Berita

Kejagung Ungkap Riza Chalid Bersembunyi di Negara ASEAN, Red Notice Diterbitkan Interpol

Advertisement

Kejaksaan Agung (Kejagung) mengonfirmasi bahwa tersangka kasus dugaan korupsi tata kelola minyak mentah, Mohammad Riza Chalid (MRC), saat ini tengah bersembunyi di salah satu negara wilayah ASEAN. Informasi ini disampaikan oleh Kapuspenkum Kejagung, Anang Supriatna, kepada wartawan di Jakarta Selatan pada Selasa (3/2/2026).

Riza Chalid Terdeteksi di Wilayah ASEAN

“Informasi dari penyidik sih ada di salah satu negara, negara wilayah ASEAN,” ujar Anang Supriatna. Meskipun demikian, Anang belum dapat memastikan negara mana yang menjadi lokasi persembunyian Riza Chalid. Ia hanya menjelaskan bahwa penerbitan red notice oleh Interpol akan sangat membatasi ruang gerak Riza Chalid sebagai buronan internasional.

“Kita tidak bisa memastikan. Yang jelas, terbitnya red notice ini akan membatasi ruang gerak yang bersangkutan, karena akan termonitor oleh imigrasi seluruh negara yang terikat dengan Interpol,” jelasnya.

Upaya Pemulangan dan Koordinasi Internasional

Anang Supriatna menambahkan bahwa penerbitan red notice tidak serta-merta memungkinkan Kejagung untuk langsung menangkap Riza Chalid. Namun, Kejagung akan terus berkoordinasi dengan otoritas negara setempat untuk memulangkan tersangka tersebut. “Ini kan ada di negara lain, tentu di situ juga ada kedaulatan hukum kepentingan nasional masing-masing dan sistem hukum yang berbeda. Ini perlu pendekatan baik itu diplomasi hukum. Yang jelas, nantinya kita akan tetap berkoordinasi dengan satker terkait,” pungkas Anang.

Advertisement

Riza Chalid telah masuk dalam daftar red notice Interpol sejak 23 Januari 2026 dan kini berstatus buronan internasional. Pihak kepolisian menyatakan telah memetakan keberadaan Riza Chalid dan menjalin komunikasi dengan negara tempatnya berada.

Kasus Korupsi Minyak Mentah dan TPPU

Riza Chalid ditetapkan sebagai tersangka oleh Kejagung pada Kamis (10/7/2025) dalam kasus dugaan korupsi tata kelola minyak mentah dan produk kilang pada PT Pertamina.
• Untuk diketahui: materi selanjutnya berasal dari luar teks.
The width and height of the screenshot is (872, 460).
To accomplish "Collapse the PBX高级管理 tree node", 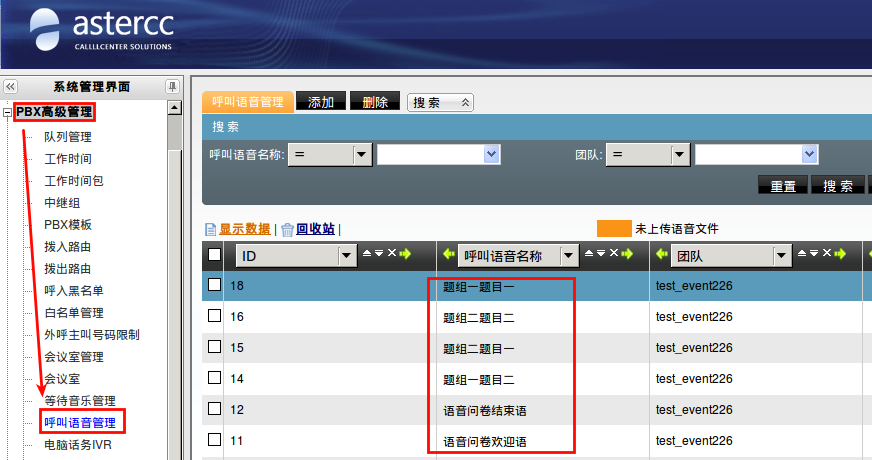I will tap(8, 113).

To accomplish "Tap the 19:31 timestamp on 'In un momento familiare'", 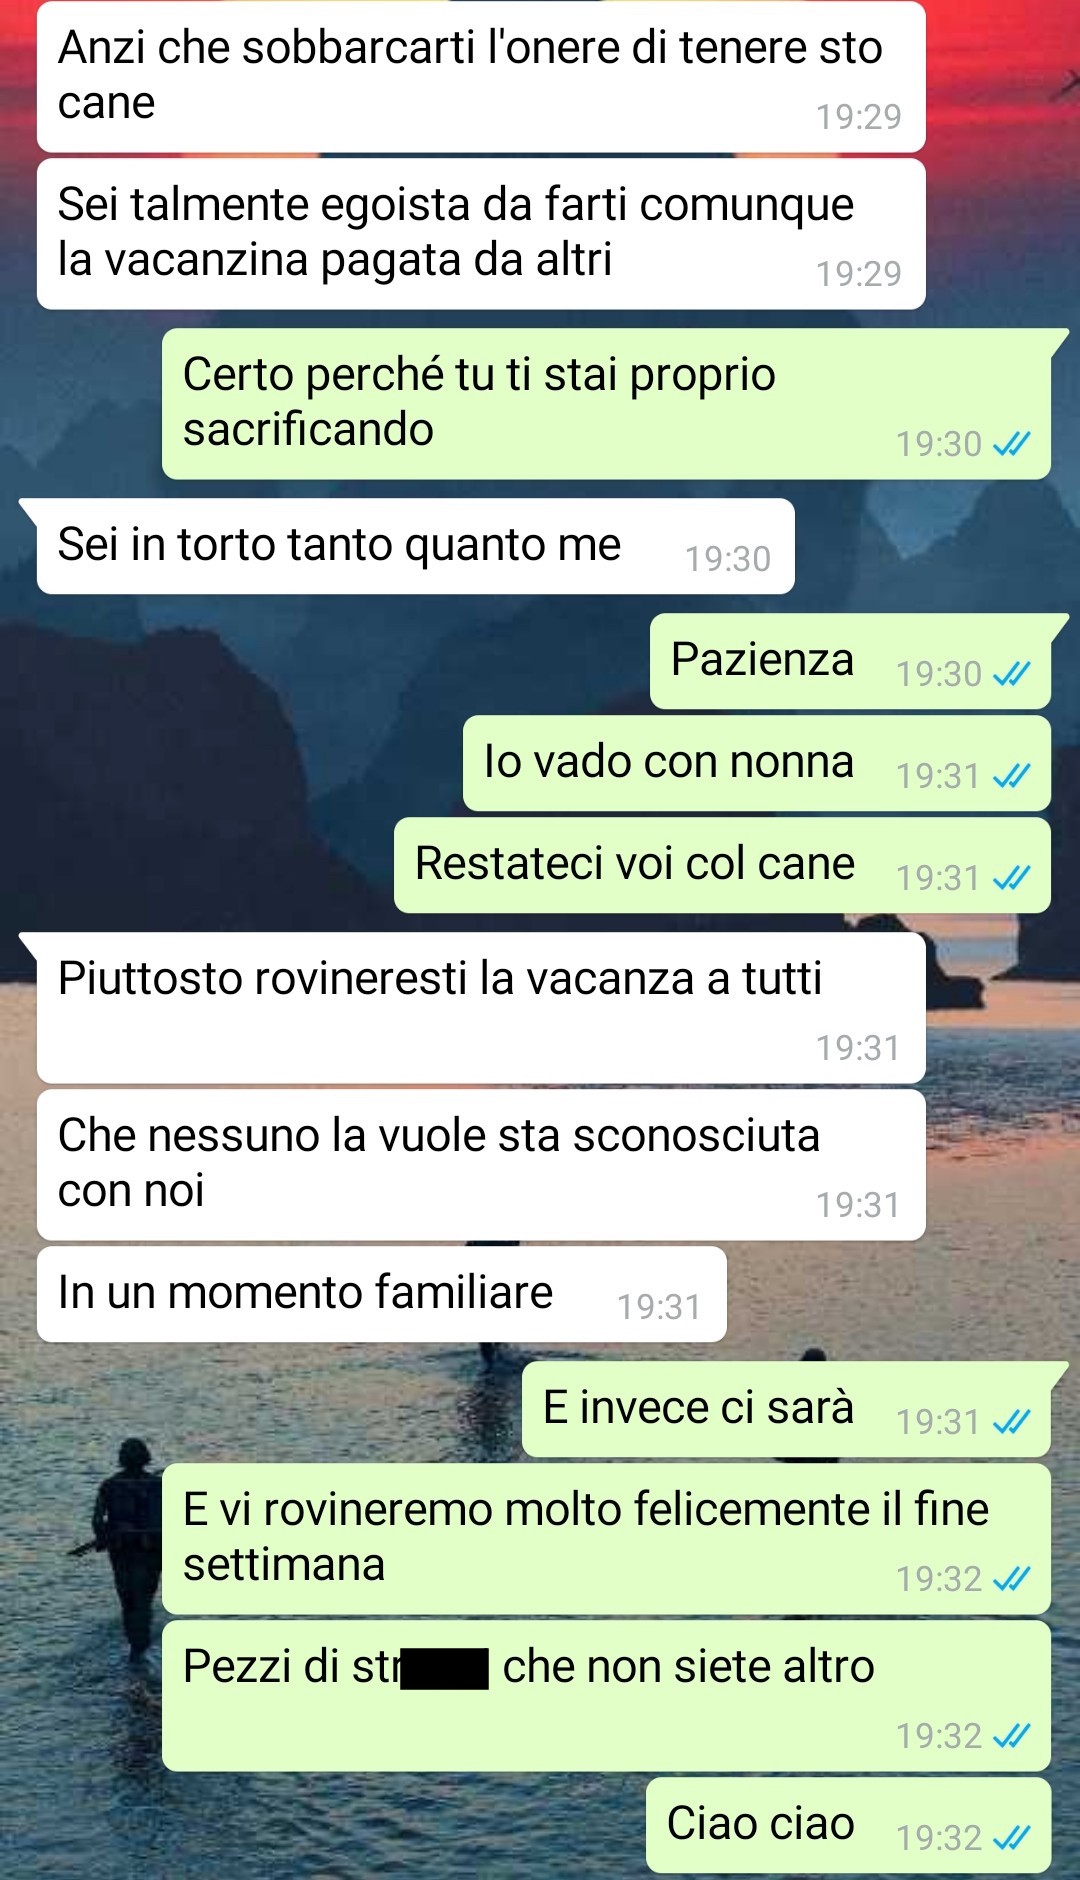I will click(659, 1307).
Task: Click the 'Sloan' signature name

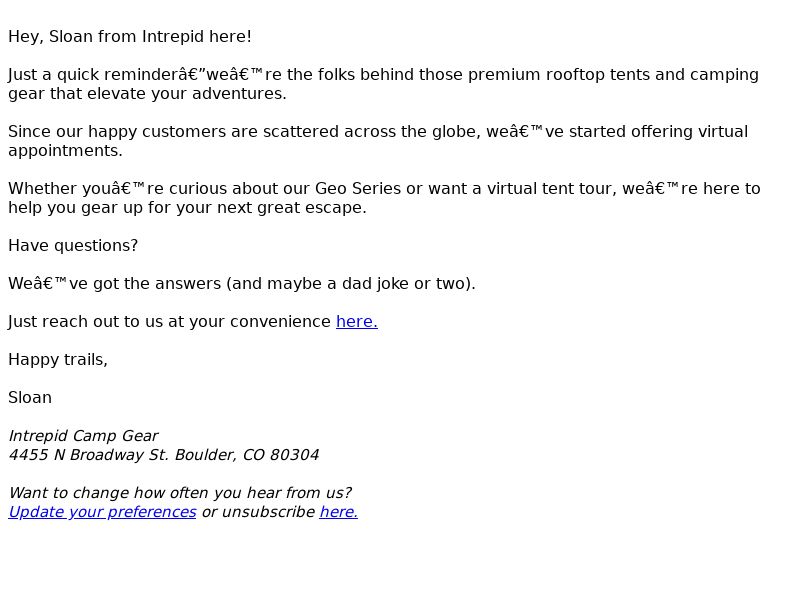Action: [30, 398]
Ia diketahui merupakan beneficial owner PT Navigator Khatulistiwa dan PT Orbit Terminal.

Kasus ini diduga terjadi pada periode 2018-2023 dan telah menjerat 18 orang sebagai tersangka. Riza Chalid bersama tersangka lainnya diduga melakukan intervensi kebijakan tata kelola PT Pertamina terkait kerja sama penyewaan terminal BBM tangki Merak, padahal PT Pertamina belum membutuhkan tambahan penyimpanan stok BBM saat itu. Kerugian negara akibat kasus ini ditaksir mencapai Rp 285 triliun, meliputi kerugian keuangan negara dan perekonomian negara. Riza Chalid juga ditetapkan sebagai tersangka dalam kasus dugaan tindak pidana pencucian uang (TPPU).